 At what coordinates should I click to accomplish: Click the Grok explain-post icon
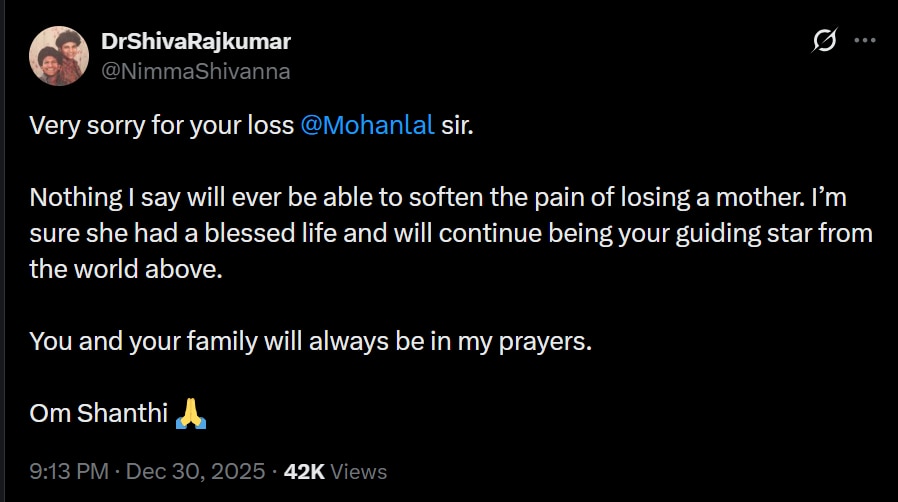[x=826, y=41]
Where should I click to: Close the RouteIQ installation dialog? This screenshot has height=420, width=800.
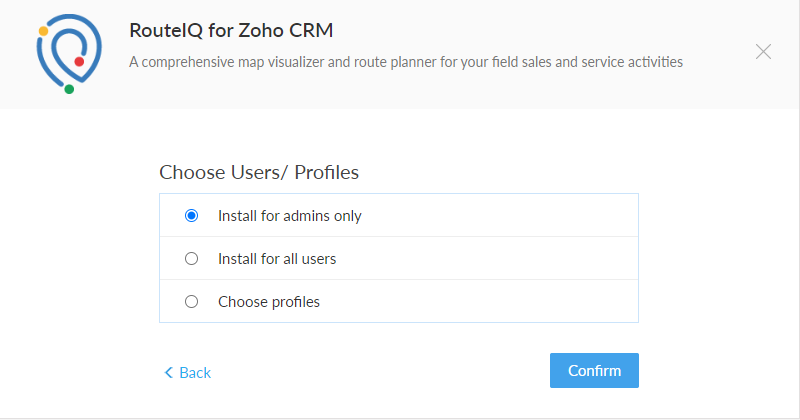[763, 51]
_____
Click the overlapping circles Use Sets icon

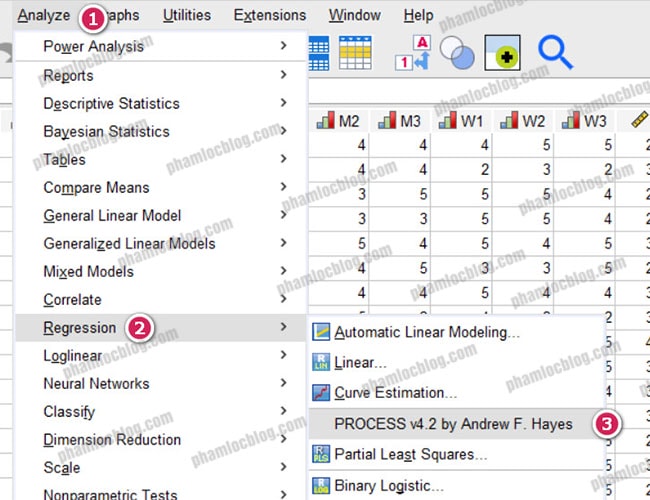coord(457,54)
_____
* What is expected *
Extract each line of the records containing the word "icon" and reproduce those lines unchanged.

* Solution to this problem *
 At what coordinates should I click to accomplish: Click the Grok explain-post icon
Click the overlapping circles Use Sets icon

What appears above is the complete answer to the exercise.